Ce recours à la torture faisait partie d'un
schéma plus large, né de la riposte de la classe dirigeante américaine aux
attaques du 11 septembre. Elle écarta toute enquête sérieuse sur les attaques,
y compris l'arrêt, pour le moins suspect, par des agents hauts placés, des
investigations du FBI sur les pirates de l'air juste avant les attaques, et les
liens commerciaux étroits entre Ben Laden et des personnalités politiques
américaines en vue, tel le président d'alors George W. Bush. Au contraire, la
classe dirigeante utilisa ces attaques comme prétexte pour le bombardement
intensif et l'occupation de l'Afghanistan.

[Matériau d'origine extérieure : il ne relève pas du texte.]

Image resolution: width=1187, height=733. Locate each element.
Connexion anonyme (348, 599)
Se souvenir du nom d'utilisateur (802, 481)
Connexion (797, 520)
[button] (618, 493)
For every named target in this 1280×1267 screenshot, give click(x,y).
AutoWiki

L'atmosphère hystérique attisée par la
presse et le gouvernement américains pour justifier cette agression contre
l'Afghanistan a crée le contexte pour les crimes de guerre américains en
Afghanistan, tel le massacre de prisonniers de guerre talibans dans la
forteresse Qala-i-Janghi et sous la supervision américaine par des soldats du
seigneur de guerre afghan Rashid Dostum, ainsi que pour l'utilisation de la
torture. En février 2002, le président Bush avait annoncé que les Etats-Unis ne
conformeraient plus aux Conventions de Genève sur la question du traitement des
prisonniers. Des détenus capturés par les Etats-Unis en Afghanistan furent
transportés dans un camp de prisonniers à Guantanamo Bay où ils furent torturés
et où on leur refusa l'accès aux tribunaux américains.
Le gouvernement Bush sut utiliser au mieux
les mensonges qu'il avait extorqués par la torture. En plus de l'admission de
Zubaydah d'un lien entre al-Qaida et l'Irak, ce dernier et Binyam Mohamed
déclarèrent sous la torture que le citoyen américain José Padilla préparait une
attaque « à la bombe sale » sur des villes américaines.

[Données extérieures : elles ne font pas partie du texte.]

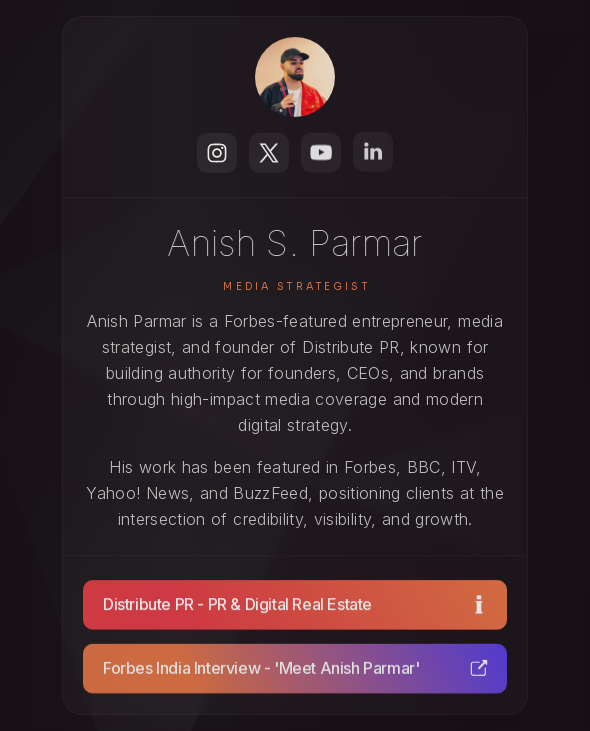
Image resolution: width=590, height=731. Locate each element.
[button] (217, 153)
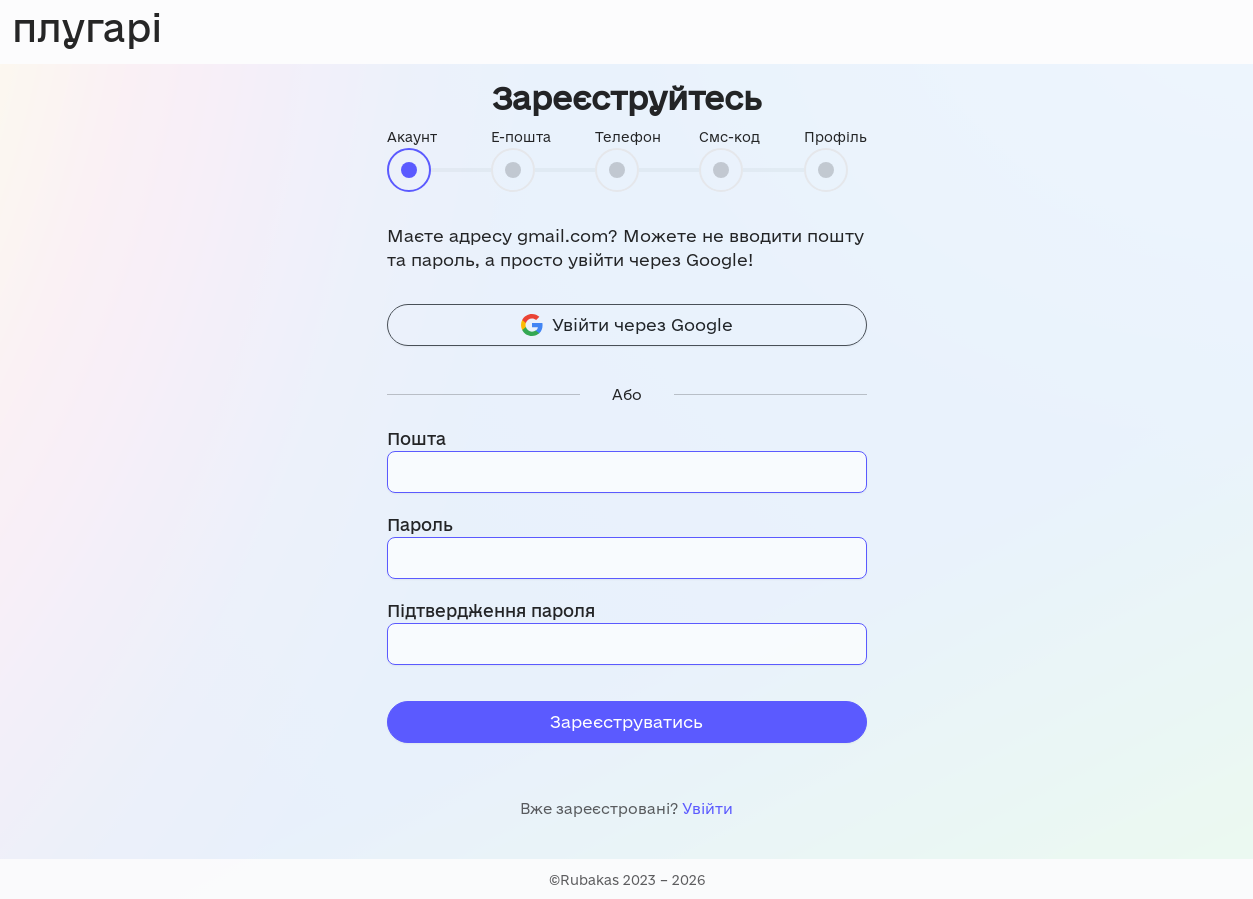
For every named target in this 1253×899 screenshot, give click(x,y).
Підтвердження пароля (491, 610)
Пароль (420, 524)
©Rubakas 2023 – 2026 (627, 880)
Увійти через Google (626, 325)
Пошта (416, 438)
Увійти (707, 808)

Plus tard le gouvernement américain renonça
à cette déclaration, ce qui revenait à une reconnaissance tacite qu'elle était
fausse, mais cela avait déjà eu l'effet escompté. Le gouvernement Bush attendit
un mois après la capture de Padilla pour annoncer publiquement son soi-disant
complot à « la bombe sale », puis l'utilisa pour faire cesser une
controverse qui enflait quatre jours après que Coleen Rowley, agent du FBI,
avait révélé que son enquête sur les pirates de l'air du 11 septembre avait été
étouffée par des supérieurs du FBI.
L'invasion de l'Irak, justifiée auprès de la
population américaine par le recours à la torture, encouragea Washington à
étendre l'utilisation de la torture contre le peuple irakien de façon à obtenir
des informations sur la résistance irakienne. Le commandant de la prison de
Guantanamo Bay, le général Geoffrey Miller fut envoyé en Irak pour transférer
aux prisons irakiennes les méthodes d'interrogatoire de Guantanamo Bay. Il en
résulta le scandale d'Abou Ghraib, avec les photos de 2004 montrant la torture
américaine à grande échelle des prisonniers irakiens.
Le lien étroit entre la torture et les
guerres d'agression américaines confirme l'argument du Tribunal militaire
international établi pour condamner les dirigeants nazis à Nuremberg :
« Initier une guerre d’agression, par conséquent, est non seulement un
crime international ; c’est le crime international suprême ne différant
des autres crimes de guerre que dans la mesure où il renferme en lui tout le
mal accumulé dans son ensemble. »
Le World Socialist Web Site n'accorde
aucune confiance au Parti démocrate ou au gouvernement Obama pour l'enquête sur
l'utilisation de la torture par le gouvernement Bush. Même si cette enquête a
lieu, toute enquête menée par de telles forces sera profondément compromise par
des considérations politiques, telle que la complicité du Parti démocrate avec
le programme de torture de Bush et la nécessité de justifier la continuation
par Obama des guerres en Afghanistan et en Irak. Un véritable rapport des faits
ne peut venir que d'un mouvement politique de la classe ouvrière qui fasse
porter à l'establishment politique tout entier la responsabilité des
crimes perpétrés par le gouvernement Bush.